## Task to complete
From the entries below, return exactly the lines beginning at the one that contains "This screenshot has height=458, width=563." and ending at the one that contains "You are a computer-use agent. The image size is (834, 600).", both of them included, and only those lines.

## Data listing
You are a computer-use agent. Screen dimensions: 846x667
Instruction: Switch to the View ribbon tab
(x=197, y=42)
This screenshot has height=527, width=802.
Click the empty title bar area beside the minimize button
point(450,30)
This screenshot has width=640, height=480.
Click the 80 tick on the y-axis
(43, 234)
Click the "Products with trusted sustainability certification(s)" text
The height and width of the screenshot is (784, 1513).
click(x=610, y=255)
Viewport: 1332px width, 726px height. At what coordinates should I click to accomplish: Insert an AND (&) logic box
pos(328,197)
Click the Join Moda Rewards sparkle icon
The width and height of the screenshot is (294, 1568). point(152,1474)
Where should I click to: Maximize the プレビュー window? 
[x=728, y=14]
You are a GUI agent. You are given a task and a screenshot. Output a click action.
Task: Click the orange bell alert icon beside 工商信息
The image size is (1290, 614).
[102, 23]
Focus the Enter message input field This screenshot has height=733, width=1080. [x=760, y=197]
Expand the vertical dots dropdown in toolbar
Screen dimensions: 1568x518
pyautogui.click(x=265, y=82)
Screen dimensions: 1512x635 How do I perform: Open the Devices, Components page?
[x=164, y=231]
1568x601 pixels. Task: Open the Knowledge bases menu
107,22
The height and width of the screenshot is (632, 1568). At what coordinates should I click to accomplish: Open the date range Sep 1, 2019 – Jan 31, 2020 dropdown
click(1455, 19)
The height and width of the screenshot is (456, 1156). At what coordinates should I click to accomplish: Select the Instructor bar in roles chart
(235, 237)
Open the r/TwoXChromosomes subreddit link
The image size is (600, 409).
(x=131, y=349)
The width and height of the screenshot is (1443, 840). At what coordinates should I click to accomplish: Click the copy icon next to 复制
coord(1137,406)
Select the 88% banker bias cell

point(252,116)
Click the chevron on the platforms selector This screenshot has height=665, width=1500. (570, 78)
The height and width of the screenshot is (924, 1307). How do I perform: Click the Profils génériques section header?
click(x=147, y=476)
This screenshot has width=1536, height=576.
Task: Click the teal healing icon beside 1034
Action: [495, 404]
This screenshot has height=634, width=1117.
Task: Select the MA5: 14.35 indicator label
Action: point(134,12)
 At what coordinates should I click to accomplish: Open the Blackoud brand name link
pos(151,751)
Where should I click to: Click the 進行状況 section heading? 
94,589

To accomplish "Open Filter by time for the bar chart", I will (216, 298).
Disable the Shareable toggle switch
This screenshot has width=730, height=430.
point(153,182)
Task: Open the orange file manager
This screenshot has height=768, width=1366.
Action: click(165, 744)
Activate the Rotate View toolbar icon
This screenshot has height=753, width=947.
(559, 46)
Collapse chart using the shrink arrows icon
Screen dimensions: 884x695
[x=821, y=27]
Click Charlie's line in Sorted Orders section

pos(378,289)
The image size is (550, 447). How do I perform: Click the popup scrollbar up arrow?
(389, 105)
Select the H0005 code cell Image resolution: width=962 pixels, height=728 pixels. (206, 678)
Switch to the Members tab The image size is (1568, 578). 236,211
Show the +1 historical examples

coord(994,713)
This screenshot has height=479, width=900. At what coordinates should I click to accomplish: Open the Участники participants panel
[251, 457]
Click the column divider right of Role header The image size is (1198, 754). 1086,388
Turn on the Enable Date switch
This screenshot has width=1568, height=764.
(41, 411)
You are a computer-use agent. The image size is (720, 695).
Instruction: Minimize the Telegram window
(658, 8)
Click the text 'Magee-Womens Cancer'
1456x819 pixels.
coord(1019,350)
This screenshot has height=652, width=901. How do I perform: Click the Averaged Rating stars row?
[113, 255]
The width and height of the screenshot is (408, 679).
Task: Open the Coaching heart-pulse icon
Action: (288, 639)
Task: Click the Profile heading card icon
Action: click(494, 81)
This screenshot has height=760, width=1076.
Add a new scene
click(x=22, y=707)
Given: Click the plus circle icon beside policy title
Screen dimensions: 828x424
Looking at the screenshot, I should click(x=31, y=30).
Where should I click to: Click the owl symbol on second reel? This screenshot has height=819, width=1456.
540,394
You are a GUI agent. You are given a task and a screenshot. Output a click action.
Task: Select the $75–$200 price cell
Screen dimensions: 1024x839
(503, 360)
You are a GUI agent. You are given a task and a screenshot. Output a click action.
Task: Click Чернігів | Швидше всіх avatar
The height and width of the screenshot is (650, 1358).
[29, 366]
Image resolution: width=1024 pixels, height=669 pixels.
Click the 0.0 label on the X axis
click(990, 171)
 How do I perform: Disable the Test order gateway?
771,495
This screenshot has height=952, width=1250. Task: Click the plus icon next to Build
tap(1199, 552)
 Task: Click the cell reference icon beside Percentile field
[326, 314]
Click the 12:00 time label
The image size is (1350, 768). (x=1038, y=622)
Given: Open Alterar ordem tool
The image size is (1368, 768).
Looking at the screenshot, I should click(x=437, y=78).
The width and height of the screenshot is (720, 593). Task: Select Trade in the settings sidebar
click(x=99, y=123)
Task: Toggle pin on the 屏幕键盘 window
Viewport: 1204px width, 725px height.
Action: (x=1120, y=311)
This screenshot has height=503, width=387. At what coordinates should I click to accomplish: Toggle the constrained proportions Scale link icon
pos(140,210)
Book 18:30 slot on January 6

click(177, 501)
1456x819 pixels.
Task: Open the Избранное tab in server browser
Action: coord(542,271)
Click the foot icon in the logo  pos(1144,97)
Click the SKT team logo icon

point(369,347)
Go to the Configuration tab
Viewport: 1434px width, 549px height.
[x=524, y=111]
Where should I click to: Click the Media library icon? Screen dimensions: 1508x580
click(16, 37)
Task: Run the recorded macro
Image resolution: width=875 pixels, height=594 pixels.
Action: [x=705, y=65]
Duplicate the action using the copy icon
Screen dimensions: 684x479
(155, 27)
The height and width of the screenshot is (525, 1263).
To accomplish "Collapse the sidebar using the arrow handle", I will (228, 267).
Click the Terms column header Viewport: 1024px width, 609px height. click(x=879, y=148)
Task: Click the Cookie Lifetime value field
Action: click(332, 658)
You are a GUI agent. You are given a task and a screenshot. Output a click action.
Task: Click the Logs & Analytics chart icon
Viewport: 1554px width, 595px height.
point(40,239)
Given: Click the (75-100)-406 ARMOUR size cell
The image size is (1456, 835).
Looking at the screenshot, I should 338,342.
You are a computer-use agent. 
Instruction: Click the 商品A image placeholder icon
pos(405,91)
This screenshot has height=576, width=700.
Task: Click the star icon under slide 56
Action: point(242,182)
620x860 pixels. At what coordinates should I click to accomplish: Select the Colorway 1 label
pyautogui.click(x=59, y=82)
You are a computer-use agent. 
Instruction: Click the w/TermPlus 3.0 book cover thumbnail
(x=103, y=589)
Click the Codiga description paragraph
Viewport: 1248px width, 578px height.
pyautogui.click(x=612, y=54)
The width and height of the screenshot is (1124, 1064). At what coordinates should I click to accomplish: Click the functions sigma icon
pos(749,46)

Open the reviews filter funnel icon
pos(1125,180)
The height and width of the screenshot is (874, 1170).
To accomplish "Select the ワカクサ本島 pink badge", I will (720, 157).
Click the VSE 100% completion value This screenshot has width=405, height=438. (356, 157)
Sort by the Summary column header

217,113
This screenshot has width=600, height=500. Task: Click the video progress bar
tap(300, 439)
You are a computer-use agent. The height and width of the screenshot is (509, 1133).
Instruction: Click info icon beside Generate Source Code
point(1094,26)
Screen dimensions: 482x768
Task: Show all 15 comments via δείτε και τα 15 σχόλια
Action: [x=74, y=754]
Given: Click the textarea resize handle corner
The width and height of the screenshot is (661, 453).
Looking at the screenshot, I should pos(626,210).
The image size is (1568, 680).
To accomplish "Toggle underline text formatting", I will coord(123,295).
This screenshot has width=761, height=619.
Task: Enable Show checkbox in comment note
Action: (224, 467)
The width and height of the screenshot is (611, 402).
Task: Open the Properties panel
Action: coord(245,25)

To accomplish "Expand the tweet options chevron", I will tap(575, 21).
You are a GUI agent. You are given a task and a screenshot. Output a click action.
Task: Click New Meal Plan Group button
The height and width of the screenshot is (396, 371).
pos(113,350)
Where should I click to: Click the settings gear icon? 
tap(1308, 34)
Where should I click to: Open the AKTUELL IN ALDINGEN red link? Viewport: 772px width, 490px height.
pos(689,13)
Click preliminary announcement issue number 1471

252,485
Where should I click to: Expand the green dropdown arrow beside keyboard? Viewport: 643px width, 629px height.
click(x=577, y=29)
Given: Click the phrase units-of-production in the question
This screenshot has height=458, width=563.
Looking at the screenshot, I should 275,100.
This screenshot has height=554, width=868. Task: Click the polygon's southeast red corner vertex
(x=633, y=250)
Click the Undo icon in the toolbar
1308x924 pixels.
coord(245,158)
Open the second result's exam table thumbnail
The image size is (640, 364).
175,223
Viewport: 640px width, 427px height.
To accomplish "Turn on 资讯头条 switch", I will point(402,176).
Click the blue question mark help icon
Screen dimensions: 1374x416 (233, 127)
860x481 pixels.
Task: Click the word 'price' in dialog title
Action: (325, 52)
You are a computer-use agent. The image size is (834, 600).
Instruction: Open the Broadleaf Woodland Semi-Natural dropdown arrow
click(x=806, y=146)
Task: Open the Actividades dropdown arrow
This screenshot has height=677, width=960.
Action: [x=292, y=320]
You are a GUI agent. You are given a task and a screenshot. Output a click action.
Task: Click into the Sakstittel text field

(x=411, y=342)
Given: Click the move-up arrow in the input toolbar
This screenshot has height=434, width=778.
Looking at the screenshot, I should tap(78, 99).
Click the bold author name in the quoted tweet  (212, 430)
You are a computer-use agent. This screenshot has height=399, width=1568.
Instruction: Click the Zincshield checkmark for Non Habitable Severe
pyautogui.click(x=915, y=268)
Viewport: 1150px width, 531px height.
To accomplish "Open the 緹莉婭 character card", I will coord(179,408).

## Expected output
This screenshot has height=458, width=563.
Looking at the screenshot, I should 275,100.
This screenshot has height=554, width=868. Task: Click the polygon's southeast red corner vertex
(x=633, y=250)
Click the Undo icon in the toolbar
1308x924 pixels.
coord(245,158)
Open the second result's exam table thumbnail
The image size is (640, 364).
175,223
Viewport: 640px width, 427px height.
To accomplish "Turn on 资讯头条 switch", I will point(402,176).
Click the blue question mark help icon
Screen dimensions: 1374x416 (233, 127)
860x481 pixels.
Task: Click the word 'price' in dialog title
Action: (325, 52)
You are a computer-use agent. The image size is (834, 600).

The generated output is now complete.